The general form of an output is

[
	{
		"transcript": string,
		"start_time": number,
		"end_time": number,
		"confidence": number,
		"phrases": [
			{
				"content": string,
				"type": string,
				"start_time": number,
				"end_time": number,
				"confidence": number,
				"speaker_tags": array[integer],
				"items": [
					{
						"content": string,
						"type": string,
						"start_time": number,
						"end_time": number,
						"confidence": number,
						"speaker_tag": integer
					}
				]
			}
		],
		"wer_data": [
			{
				"reference": string,
				"wer": number
			}
		],
		"wer_mean": number
	}
]
[
  {
    "transcript": "I use who oh.
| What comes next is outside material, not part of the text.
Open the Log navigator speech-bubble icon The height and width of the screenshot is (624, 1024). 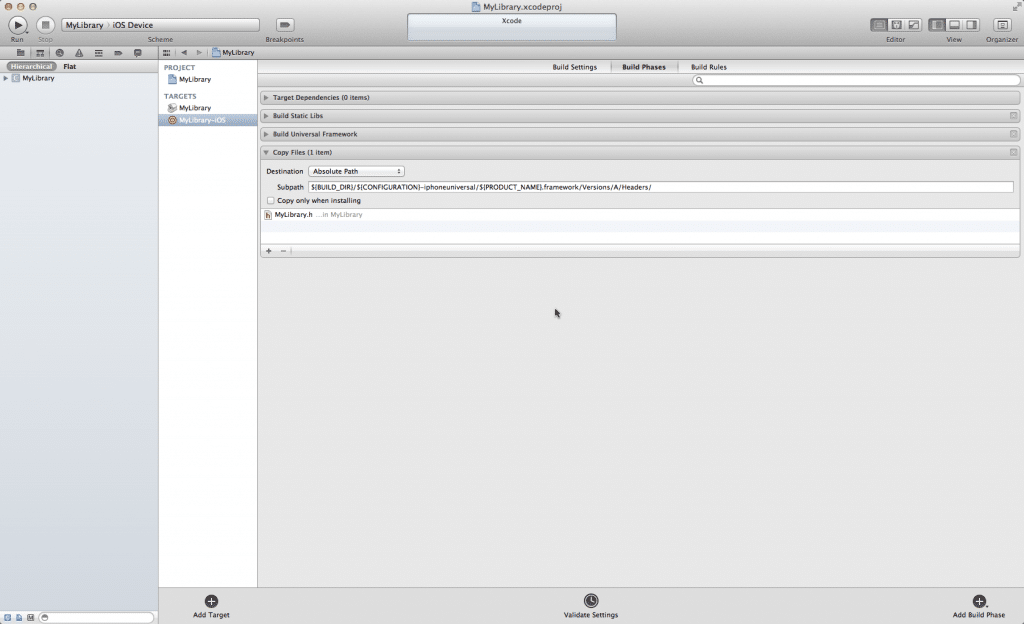pos(137,52)
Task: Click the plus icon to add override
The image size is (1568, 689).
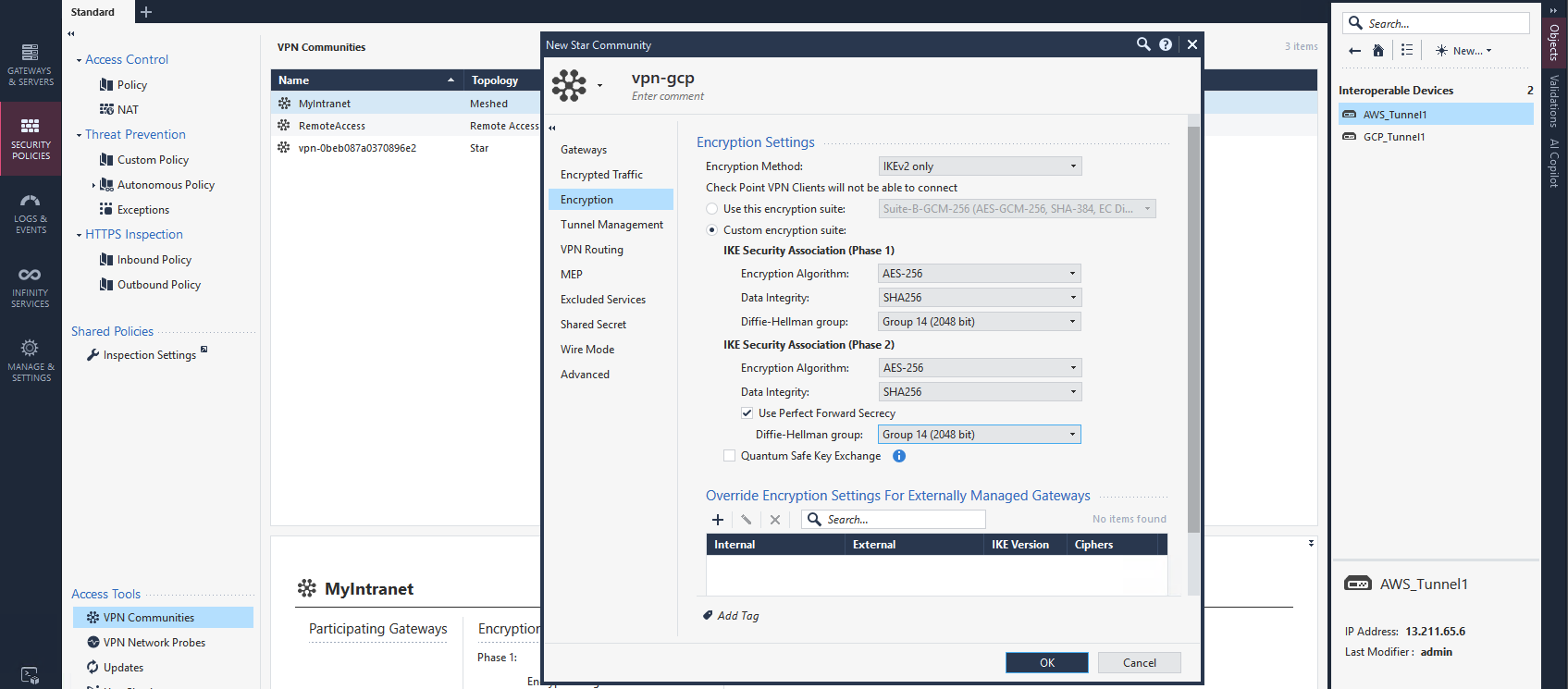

It makes things easier!",
    "start_time": 0.0,
    "end_time": 5.38,
    "phrases": [
      {
        "content": "I use who oh.",
        "type": "phrase",
        "start_time": 0.0,
        "end_time": 2.51,
        "items": [
          {
            "content": "I",
            "type": "word",
            "start_time": 0,
            "end_time": 0.39,
            "confidence": 1
          },
          {
            "word": "use",
            "start_time": 0.39,
            "end_time": 1.26,
            "confidence": 1
          },
          {
            "content": "who",
            "type": "word",
            "start_time": 1.26,
            "end_time": 1.96,
            "confidence": 1
          },
          {
            "content": "oh",
            "type": "word",
            "start_time": 1.96,
            "end_time": 2.51,
            "confidence": 1
          },
          {
            "content": ".",
            "type": "punctuation",
            "start_time": 2.51,
            "confidence": 1
          }
        ]
      },
      {
        "content": "It makes things easier.",
        "type": "phrase",
        "start_time": 2.51,
        "end_time": 5.38,
        "items": [
          {
            "content": "It",
            "type": "word",
            "start_time": 2.51,
            "end_time": 3.12,
            "confidence": 1
          },
          {
            "word": "makes",
            "start_time": 3.12,
            "end_time": 3.81,
            "confidence": 1
          },
          {
            "content": "things",
            "type": "word",
            "start_time": 3.81,
            "end_time": 4.33,
            "confidence": 1
          },
          {
            "content": "easier",
            "type": "word",
            "start_time": 4.33,
            "end_time": 5.38,
            "confidence": 1
          },
          {
            "content": "!",
            "type": "punctuation",
            "start_time": 5.38,
            "confidence": 1
          }
        ]
      }
    ],
    "wer_data": [
      {
        "reference": "I love Hooho. It makes things easier!",
        "wer": 0.2857142857142857
      }
    ],
    "wer_mean": 0.2857142857142857
  }
]

Parameter description

transcript string

The transcription of your audio file. Based on the service, this transcript might be complete or not. If it is not complete, it should be an alternative result.

For example,

"transcript": "I use who oh. It makes things easier!"
"transcript": "I use Hooho"

start_time number

The beginning of the transcript, in seconds. The timestamps of the transcript are determined using the start_time and end_time each items.

For example,

"start_time": 0.37

end_time number

The end of the transcript, in seconds. The timestamps of the transcript are determined using the start_time and end_time each items.

For example,

"end_time": 49.63

confidence number

A confidence score for the transcription, between 0 and 1. The higher it is, the more reliable the transcription is.

For example,

"confidence": 0.96
"confidence": 0.12

phrases array[object]

A list of the recognized phrases in the transcript. Phrases are determined by punctuation. Without it, the phrases will likely be the whole transcript.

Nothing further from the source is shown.